╔══
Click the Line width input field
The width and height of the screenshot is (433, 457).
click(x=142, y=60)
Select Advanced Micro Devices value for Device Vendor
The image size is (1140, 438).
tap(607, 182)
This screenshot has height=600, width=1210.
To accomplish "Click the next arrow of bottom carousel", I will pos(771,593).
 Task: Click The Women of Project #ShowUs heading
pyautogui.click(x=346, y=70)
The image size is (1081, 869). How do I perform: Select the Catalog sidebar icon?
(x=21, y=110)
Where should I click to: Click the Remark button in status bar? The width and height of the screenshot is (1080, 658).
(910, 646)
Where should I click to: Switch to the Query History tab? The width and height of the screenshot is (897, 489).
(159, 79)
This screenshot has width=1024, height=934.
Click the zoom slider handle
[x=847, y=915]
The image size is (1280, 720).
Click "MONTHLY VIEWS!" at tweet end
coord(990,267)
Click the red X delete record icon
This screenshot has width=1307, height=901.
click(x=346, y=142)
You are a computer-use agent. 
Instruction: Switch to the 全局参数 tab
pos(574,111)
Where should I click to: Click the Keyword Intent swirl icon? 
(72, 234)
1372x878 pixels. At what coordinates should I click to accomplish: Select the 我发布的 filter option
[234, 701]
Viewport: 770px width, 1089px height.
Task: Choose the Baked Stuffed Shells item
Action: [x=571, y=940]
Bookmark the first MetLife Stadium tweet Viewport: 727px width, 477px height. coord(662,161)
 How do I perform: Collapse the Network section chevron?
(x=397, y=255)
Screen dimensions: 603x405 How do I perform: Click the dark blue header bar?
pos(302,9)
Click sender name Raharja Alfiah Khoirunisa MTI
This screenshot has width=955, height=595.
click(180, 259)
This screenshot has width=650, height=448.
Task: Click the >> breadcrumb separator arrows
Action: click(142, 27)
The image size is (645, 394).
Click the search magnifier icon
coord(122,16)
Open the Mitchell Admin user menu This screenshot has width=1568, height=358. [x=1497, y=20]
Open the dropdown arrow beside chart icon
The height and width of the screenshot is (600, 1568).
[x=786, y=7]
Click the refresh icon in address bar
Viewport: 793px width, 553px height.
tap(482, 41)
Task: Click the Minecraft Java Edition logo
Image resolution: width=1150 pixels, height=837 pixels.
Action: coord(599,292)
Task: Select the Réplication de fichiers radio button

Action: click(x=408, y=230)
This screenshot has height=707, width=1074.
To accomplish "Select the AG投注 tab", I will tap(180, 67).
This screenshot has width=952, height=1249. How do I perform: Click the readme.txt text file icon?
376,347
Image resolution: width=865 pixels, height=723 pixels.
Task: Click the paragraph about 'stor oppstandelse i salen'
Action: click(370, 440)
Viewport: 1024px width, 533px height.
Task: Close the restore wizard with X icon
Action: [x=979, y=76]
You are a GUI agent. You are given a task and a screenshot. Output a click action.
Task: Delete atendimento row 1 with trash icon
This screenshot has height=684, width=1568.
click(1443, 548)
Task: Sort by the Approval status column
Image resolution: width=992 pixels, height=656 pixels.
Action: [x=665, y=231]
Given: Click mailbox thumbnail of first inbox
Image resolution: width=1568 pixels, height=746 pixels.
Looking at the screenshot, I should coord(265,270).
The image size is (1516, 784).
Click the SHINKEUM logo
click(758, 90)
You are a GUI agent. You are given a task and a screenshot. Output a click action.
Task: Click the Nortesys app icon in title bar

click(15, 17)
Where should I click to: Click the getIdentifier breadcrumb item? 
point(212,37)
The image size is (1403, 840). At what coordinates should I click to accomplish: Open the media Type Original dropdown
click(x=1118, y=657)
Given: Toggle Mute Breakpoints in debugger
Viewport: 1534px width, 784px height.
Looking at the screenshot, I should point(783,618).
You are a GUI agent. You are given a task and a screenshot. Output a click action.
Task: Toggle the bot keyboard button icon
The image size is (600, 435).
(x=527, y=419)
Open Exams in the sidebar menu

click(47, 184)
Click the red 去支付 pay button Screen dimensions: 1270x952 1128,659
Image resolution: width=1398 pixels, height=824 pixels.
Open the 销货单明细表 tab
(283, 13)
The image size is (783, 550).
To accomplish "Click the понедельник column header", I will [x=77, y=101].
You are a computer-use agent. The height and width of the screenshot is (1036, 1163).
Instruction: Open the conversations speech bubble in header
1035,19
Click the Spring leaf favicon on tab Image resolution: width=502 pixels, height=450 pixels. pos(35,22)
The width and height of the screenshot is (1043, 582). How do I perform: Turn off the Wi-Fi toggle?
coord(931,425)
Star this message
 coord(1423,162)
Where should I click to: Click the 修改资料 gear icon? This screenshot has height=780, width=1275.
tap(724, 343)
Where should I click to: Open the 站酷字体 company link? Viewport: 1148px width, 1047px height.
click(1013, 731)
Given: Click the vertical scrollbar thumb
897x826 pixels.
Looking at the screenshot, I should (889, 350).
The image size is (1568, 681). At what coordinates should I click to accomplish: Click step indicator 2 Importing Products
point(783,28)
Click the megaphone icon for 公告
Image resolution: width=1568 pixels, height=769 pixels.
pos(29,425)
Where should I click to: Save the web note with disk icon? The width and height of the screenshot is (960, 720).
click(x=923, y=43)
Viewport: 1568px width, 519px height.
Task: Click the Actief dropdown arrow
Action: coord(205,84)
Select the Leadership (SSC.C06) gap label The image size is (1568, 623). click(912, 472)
╚══
Out of the records above, pull the lines that include the word "column".

Task: Sort by the Approval status column
To accomplish "Click the понедельник column header", I will [x=77, y=101].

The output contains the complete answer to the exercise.